Cross validation results:

In [None]:
cv_df = pd.DataFrame(
   {
      "<RMSE all>": [np.mean(r["D"]["RMSE all"]),np.mean(r["P"]["RMSE all"]),np.mean(r["H"]["RMSE all"])],
      "std(RMSE all)": [np.std(r["D"]["RMSE all"]),np.std(r["P"]["RMSE all"]),np.std(r["H"]["RMSE all"])],
      "<R2 all>": [np.mean(r["D"]["R2 all"]),np.mean(r["P"]["R2 all"]),np.mean(r["H"]["R2 all"])],
       "std(R2 all)": [np.std(r["D"]["R2 all"]),np.std(r["P"]["R2 all"]),np.std(r["H"]["R2 all"])],
       "<RMSE val>": [np.mean(r["D"]["RMSE val"]),np.mean(r["P"]["RMSE val"]),np.mean(r["H"]["RMSE val"])],
      "std(RMSE val)": [np.std(r["D"]["RMSE val"]),np.std(r["P"]["RMSE val"]),np.std(r["H"]["RMSE val"])],
      "<R2 val>": [np.mean(r["D"]["R2 val"]),np.mean(r["P"]["R2 val"]),np.mean(r["H"]["R2 val"])],
       "std(R2 val)":[np.std(r["D"]["R2 val"]),np.std(r["P"]["R2 val"]),np.std(r["H"]["R2 val"])]
   },
   index=["D", "P", "H"]
)

cv_df.to_csv(out_f+f"CV_{nsplits1}fold_results.csv")
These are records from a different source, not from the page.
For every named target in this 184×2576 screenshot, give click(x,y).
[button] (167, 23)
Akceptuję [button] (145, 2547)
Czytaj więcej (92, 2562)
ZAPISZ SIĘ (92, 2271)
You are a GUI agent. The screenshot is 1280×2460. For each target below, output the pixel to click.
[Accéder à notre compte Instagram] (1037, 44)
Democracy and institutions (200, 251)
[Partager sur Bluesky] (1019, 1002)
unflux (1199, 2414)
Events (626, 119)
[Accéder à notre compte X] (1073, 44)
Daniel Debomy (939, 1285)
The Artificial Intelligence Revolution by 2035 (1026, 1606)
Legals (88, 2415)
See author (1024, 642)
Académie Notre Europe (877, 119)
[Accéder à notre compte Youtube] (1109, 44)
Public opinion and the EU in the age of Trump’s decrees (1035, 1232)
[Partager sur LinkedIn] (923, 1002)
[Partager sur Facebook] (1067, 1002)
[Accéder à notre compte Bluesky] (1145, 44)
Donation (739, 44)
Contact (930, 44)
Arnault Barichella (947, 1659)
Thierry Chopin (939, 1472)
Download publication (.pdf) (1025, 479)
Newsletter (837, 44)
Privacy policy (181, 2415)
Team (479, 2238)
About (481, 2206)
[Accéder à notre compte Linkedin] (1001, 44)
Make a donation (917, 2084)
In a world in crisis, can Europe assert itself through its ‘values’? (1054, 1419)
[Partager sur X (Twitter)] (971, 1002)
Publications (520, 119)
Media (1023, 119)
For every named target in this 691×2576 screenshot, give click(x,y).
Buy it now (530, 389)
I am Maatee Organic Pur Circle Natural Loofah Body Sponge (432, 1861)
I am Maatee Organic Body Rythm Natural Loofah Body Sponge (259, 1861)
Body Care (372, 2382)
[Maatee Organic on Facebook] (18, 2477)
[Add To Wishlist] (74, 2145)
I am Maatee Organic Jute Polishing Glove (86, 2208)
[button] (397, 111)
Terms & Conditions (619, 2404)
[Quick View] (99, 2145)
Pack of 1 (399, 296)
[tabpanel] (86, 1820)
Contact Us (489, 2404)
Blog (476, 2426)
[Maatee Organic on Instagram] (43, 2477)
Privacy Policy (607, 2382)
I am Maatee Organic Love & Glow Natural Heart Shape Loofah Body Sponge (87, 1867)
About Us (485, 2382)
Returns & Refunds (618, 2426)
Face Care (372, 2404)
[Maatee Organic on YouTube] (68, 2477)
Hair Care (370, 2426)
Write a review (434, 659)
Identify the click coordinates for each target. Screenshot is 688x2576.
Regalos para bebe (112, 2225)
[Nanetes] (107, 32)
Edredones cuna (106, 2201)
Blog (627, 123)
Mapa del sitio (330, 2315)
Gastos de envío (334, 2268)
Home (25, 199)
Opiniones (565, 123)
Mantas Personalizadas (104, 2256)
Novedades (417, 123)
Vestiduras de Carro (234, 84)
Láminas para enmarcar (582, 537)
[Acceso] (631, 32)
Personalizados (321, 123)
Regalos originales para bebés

# Final training and validation

In [None]:
X_TRAIN, X_VAL, y_TRAIN, y_VAL = train_test_split(X_train_val, y_train_val, test_size=0.2, random_state=seed_value)

y_TRAIN_D,y_TRAIN_P,y_TRAIN_H = y_TRAIN['δD'],y_TRAIN['δP'],y_TRAIN['δH']
y_VAL_D,y_VAL_P,y_VAL_H = y_VAL['δD'],y_VAL['δP'],y_VAL['δH']

In [None]:
# Find the best model and features for the HSP parameter :

best_D=outer_scores["D"][np.argmax(r["D"]["R2 val"])]['res']['best']
D_features=outer_scores["D"][np.argmax(r["D"]["R2 val"])]['features']

#use those features
X_TRAIN_D, X_VAL_D = X_TRAIN[D_features], X_VAL[D_features]

# define the model
best_D_model = XGBRegressor(**best_D,tree_method='gpu_hist', eval_metric="rmse", early_stopping_rounds=100 )

evaluation = [(X_TRAIN_D, y_TRAIN_D), (X_VAL_D, y_VAL_D)]
#MODEL FIT
best_D_model.fit(X_TRAIN_D, y_TRAIN_D,eval_set=evaluation,verbose=False)


# Evaluate the performance and print out the results:

predictions_D = best_D_model.predict(X[D_features])
test_predictions_D = best_D_model.predict(X_test[D_features])
train_val_predictions_D = best_D_model.predict(X_train_val[D_features])

best_D_RMSE_all = mean_squared_error(y_D,predictions_D,squared=False)
best_D_r2_all = r2_score(y_D,predictions_D)

best_D_RMSE_test = mean_squared_error(y_test_D,test_predictions_D,squared=False)
best_D_r2_test = r2_score(y_test_D,test_predictions_D)

best_D_RMSE_train_val = mean_squared_error(y_train_val_D,train_val_predictions_D,squared=False)
best_D_r2_train_val = r2_score(y_train_val_D,train_val_predictions_D)

print("D:")
print("RMSE all:", best_D_RMSE_all)
print("R2 all:", best_D_r2_all)

print("RMSE test:", best_D_RMSE_test)
print("R2 test:", best_D_r2_test)

print("RMSE train-val:", best_D_RMSE_train_val)
print("R2 train-val:", best_D_r2_train_val)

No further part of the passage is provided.